There are two main types of dissolved oxygen sensors: optical (luminescent) and Clark electrochemical (membrane covered electrode or amperometric). These main types have subtypes, slightly differing from each other, see figure 1.

Figure 1. Diagram of sensor types. Source: https://www.fondriest.com/pdf/ysi_do_handbook.pdf

Different sensor types suit some applications better that the others. These properties will be discussed later on the page, meanwhile the applications can be found from Figure 2.

Figure 2. Best applications for different types of sensors. Source: https://www.fondriest.com/pdf/ysi_do_handbook.pdf

Optical Sensors

Optical sensing of oxygen is based on the measurement of the red fluorescence of a dye/indicator illuminated with a modulated blue light as shown in Figure 3.

**Questions**.
**1.** Name each figure that the excerpt on dissolved oxygen sensors refers to by number.
**2.** Write the next part of the excerpt on dissolved oxygen sensors, beginning after its final sentence.

**Data below**.

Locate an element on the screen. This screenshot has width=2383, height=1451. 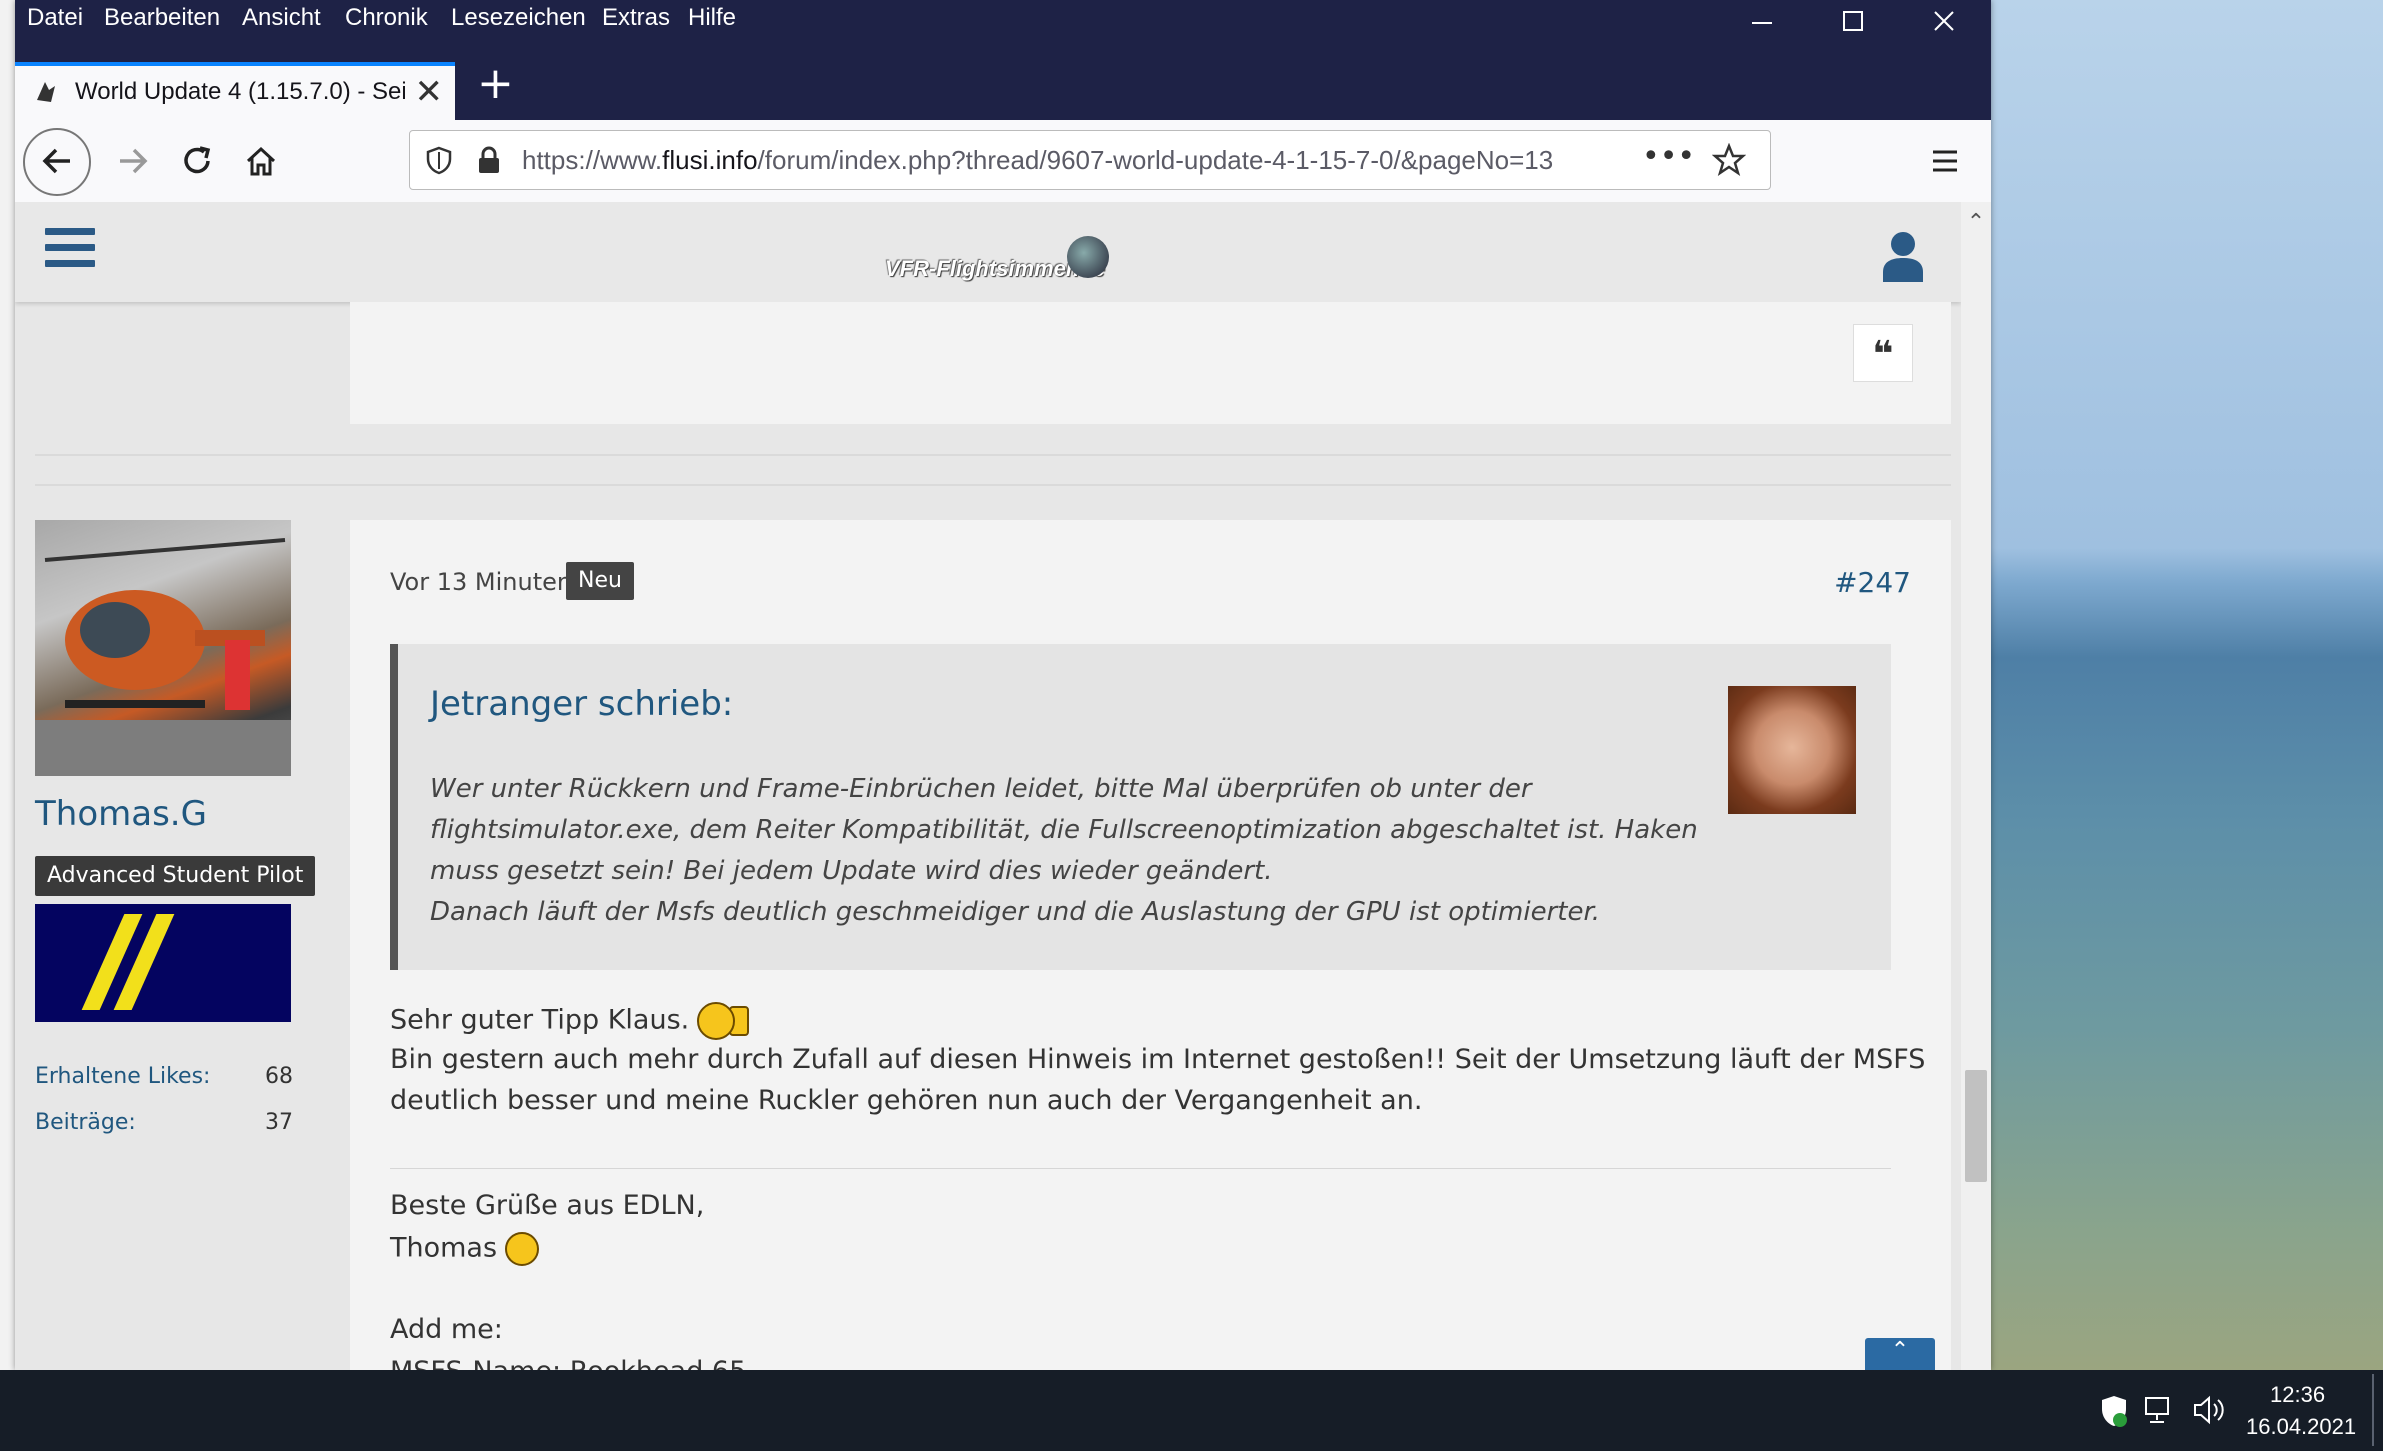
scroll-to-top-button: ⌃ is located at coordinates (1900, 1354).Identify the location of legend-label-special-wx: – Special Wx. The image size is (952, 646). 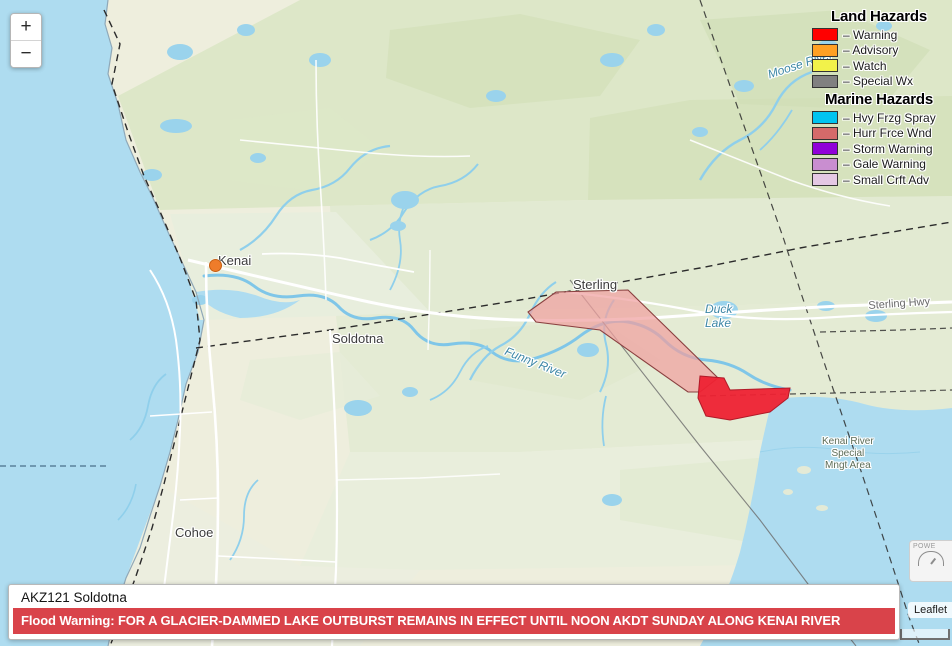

**Expected results**.
**1.** Figure 1, Figure 2, Figure 3

**2.**
Figure 3. Principal of oxygen detection using fluorescent dye. Source: A comparison of amperometric and optical dissolved oxygen sensors in power and industrial water applications 

The probe emits a blue light of the proper wavelength that causes the dye in the sensing element to luminesce or glow red. Oxygen constantly diffuses through the paint layer, affecting the luminescence of the sensing layer. The amount of oxygen passing through to the sensing layer is inversely proportional to the lifetime of the luminescence in the sensing layer.

The sensor measures the lifetime of the dye’s (sensing layer’s) luminescence, caused by the presence of oxygen, with a photodiode (light detector) in the probe. To increase the accuracy and stability of the measurement the reading is compared to a reference. The lifetime of the luminescence from excitation by the red light acts as the reference (“the sensor emits a red light that is reflected by the dye layer back to the photodiode in the sensor” https://www.fondriest.com/pdf/ysi_do_handbook.pdf)), so the lifetime of luminescence of the blue light is compared to it, and the stable oxygen concentration is calculated by the probe. 

The oxygen concentration is determined with the Stern-Volmer equation, that sets the relationship between luminescence lifetime (intensity) and oxygen concentration see Figure 4.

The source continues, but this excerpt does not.